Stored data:
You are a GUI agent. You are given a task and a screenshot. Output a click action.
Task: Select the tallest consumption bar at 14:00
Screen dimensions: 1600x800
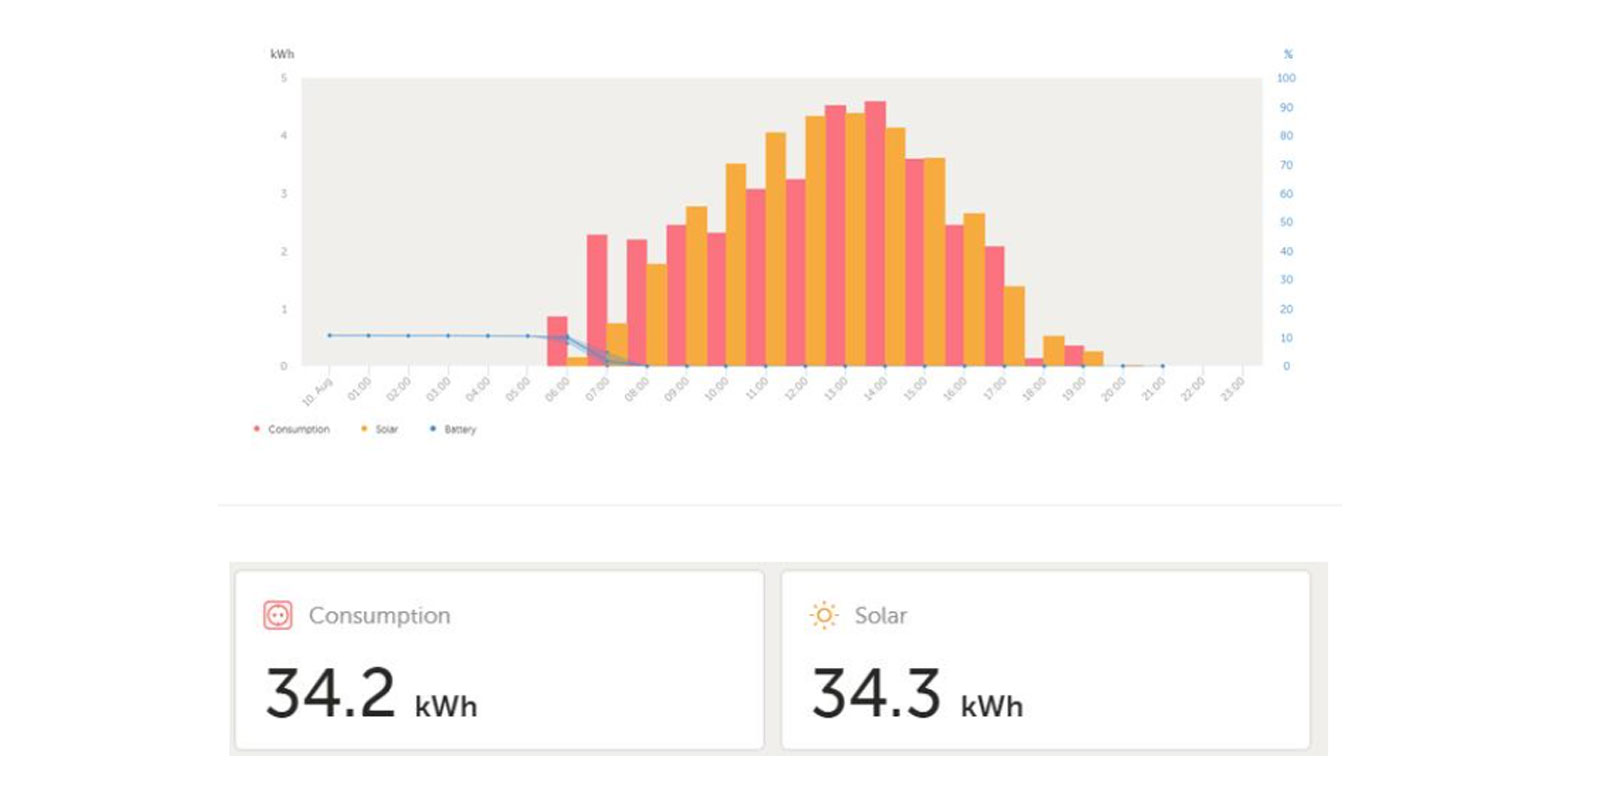click(x=875, y=235)
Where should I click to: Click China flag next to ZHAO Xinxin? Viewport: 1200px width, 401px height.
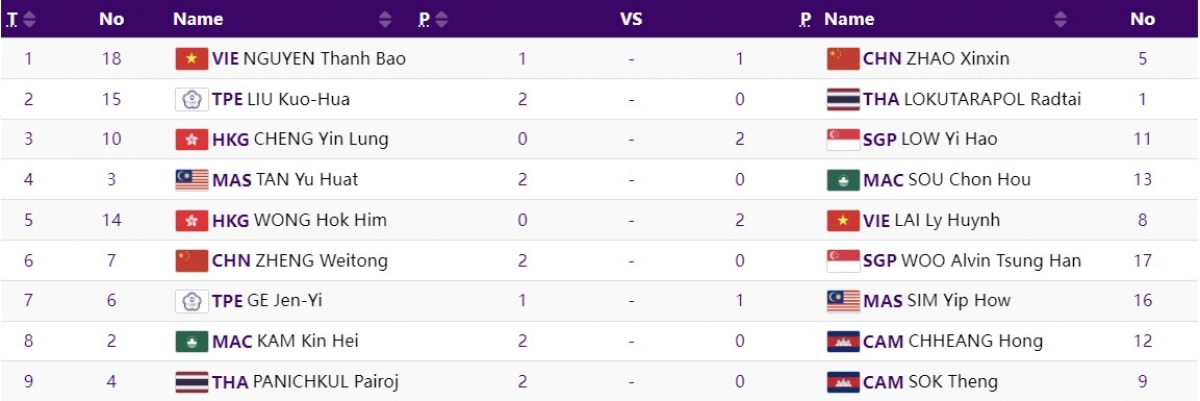coord(843,59)
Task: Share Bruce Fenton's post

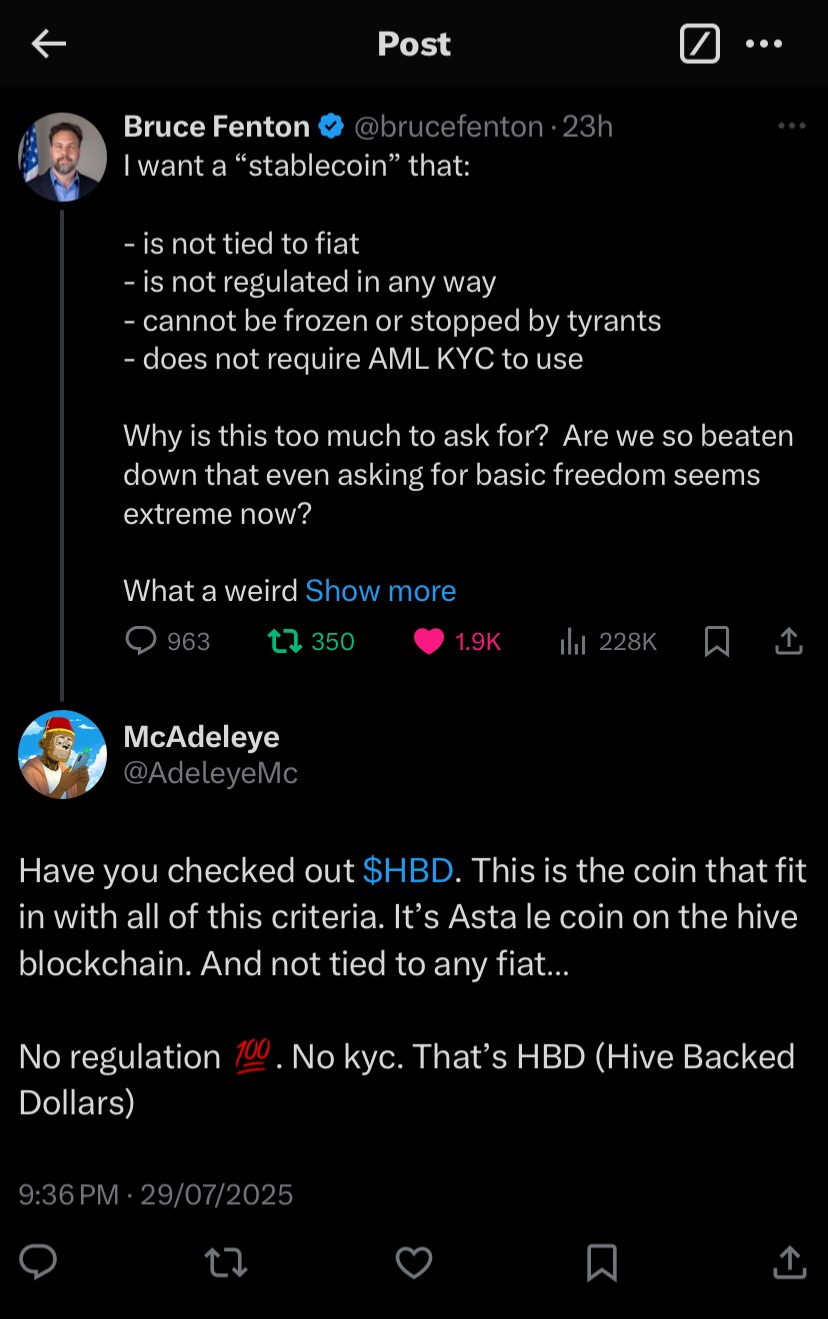Action: coord(789,641)
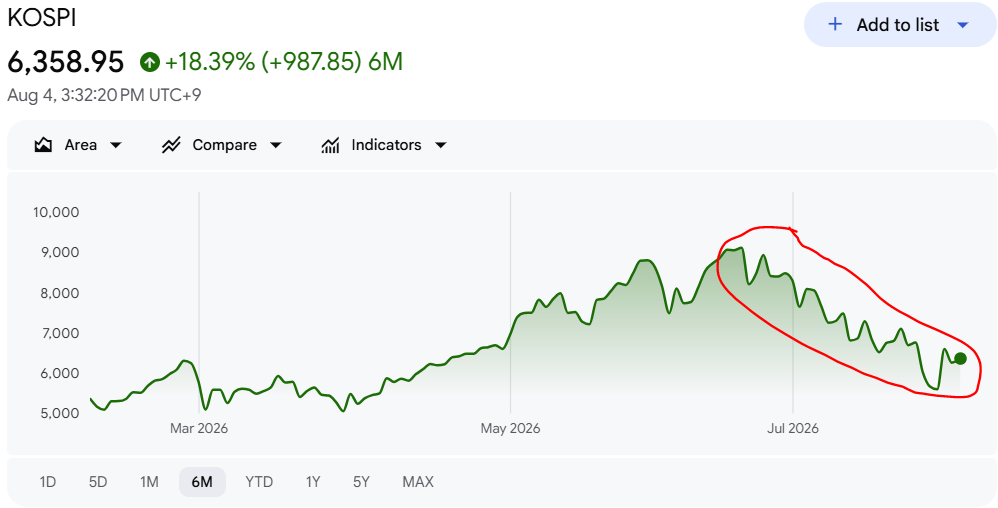
Task: Choose the 6M range tab
Action: (x=202, y=482)
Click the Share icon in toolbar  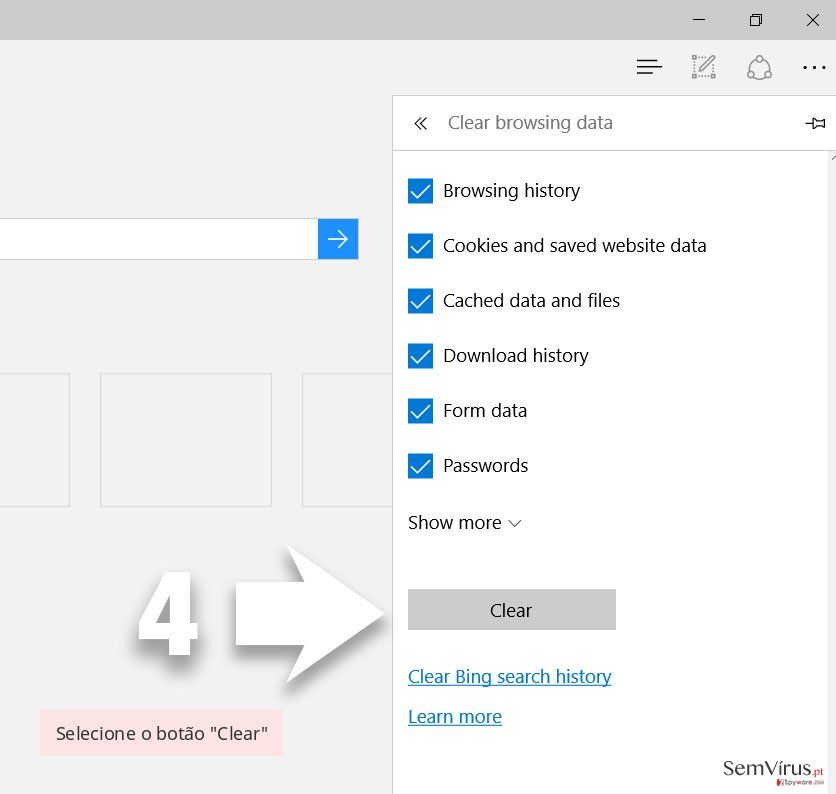759,68
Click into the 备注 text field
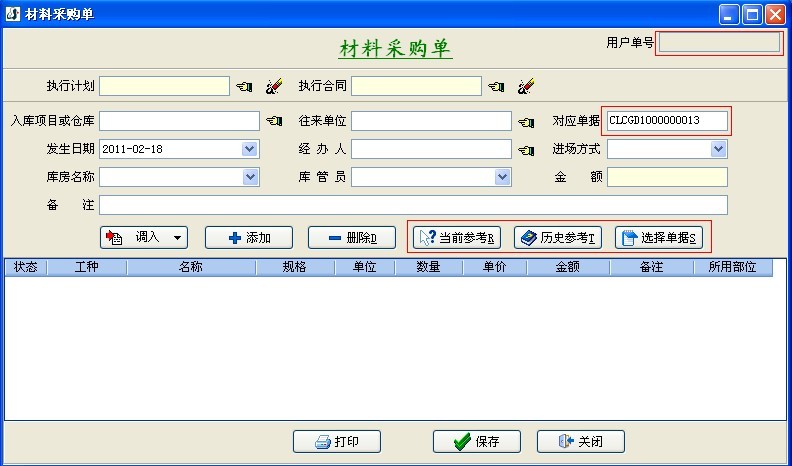Screen dimensions: 792x466 [x=413, y=205]
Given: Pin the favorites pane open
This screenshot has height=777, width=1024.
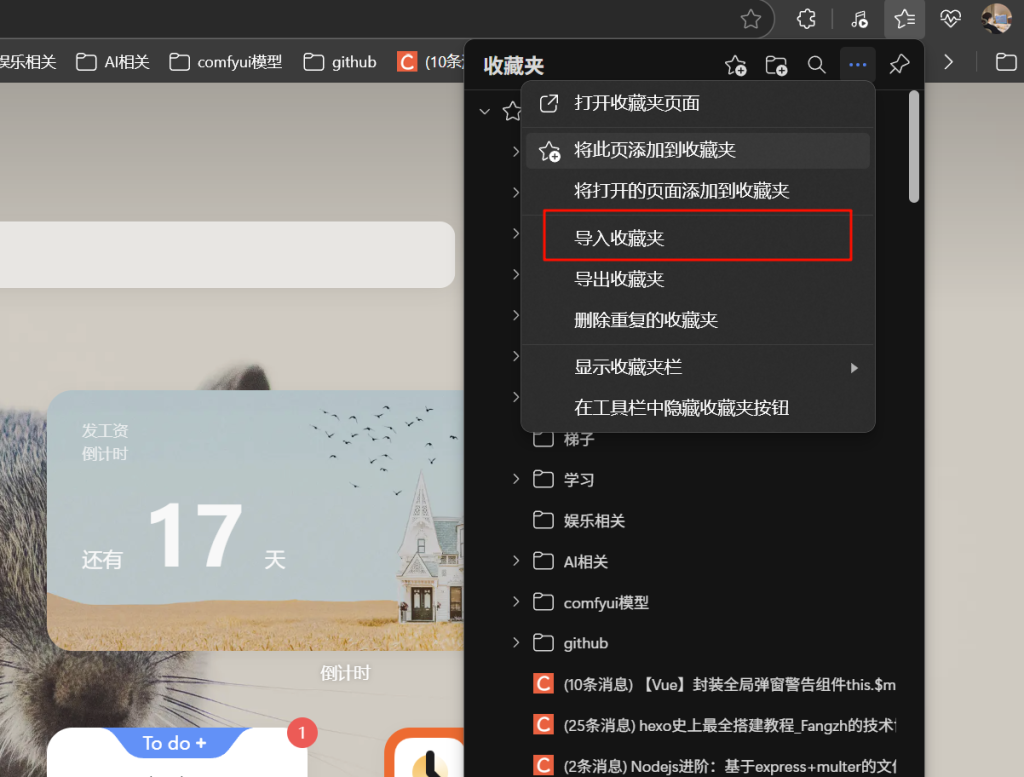Looking at the screenshot, I should (898, 65).
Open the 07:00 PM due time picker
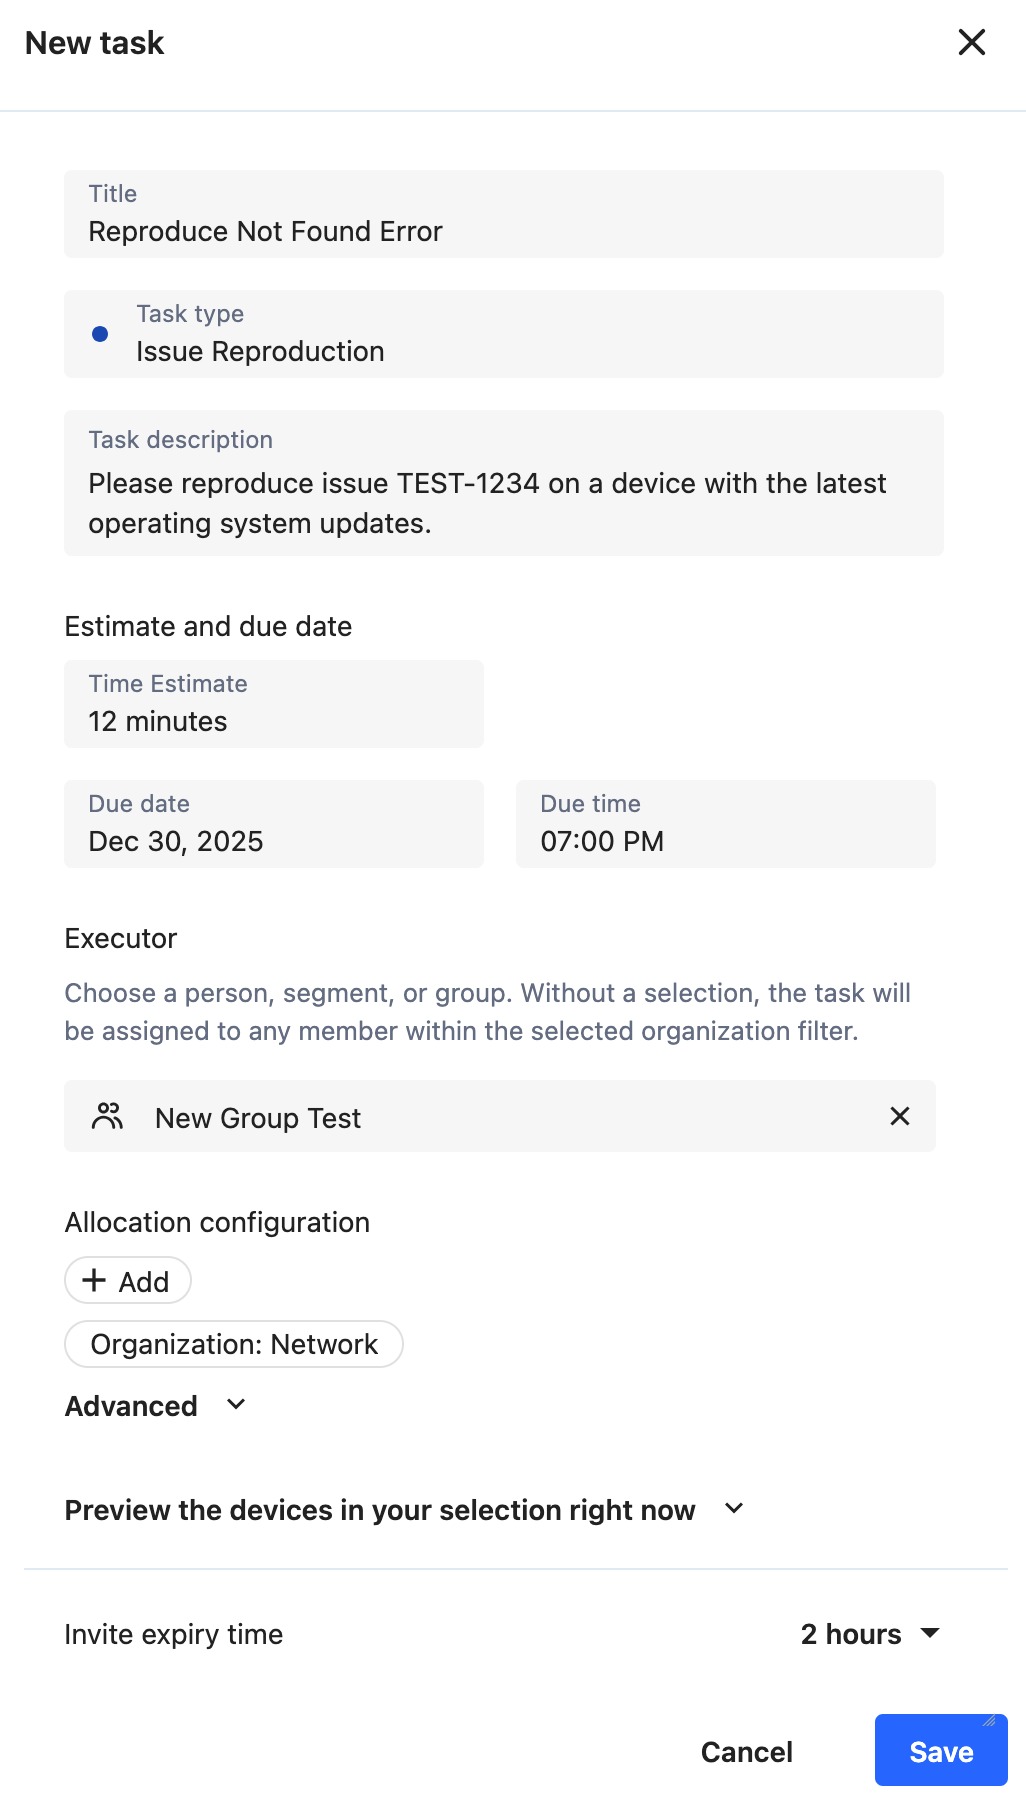 pyautogui.click(x=725, y=823)
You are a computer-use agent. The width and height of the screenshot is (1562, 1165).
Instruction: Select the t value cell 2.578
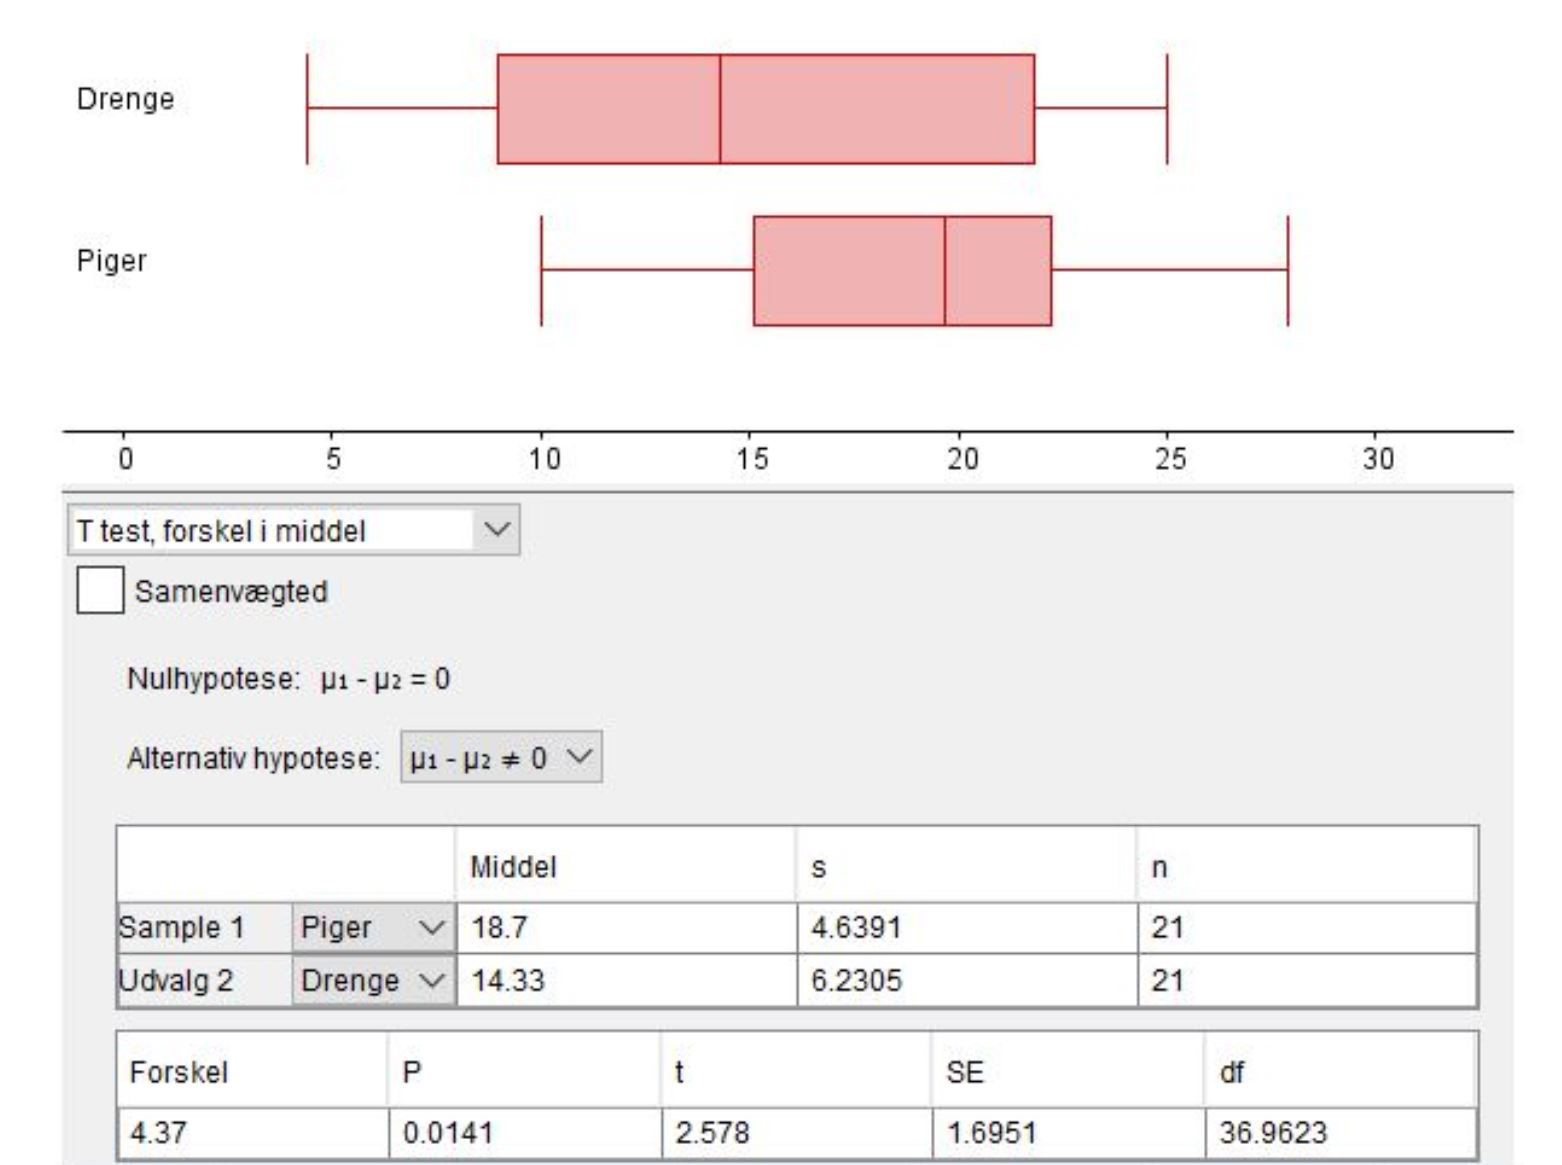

- [YOUR OBJECTIVE]: All lines above that contain the word "Select" are to be copied.

- [SOLUTION FOR THIS PROBLEM]:
Task: Select the tallest consumption bar at 14:00
Instruction: Select the t value cell 2.578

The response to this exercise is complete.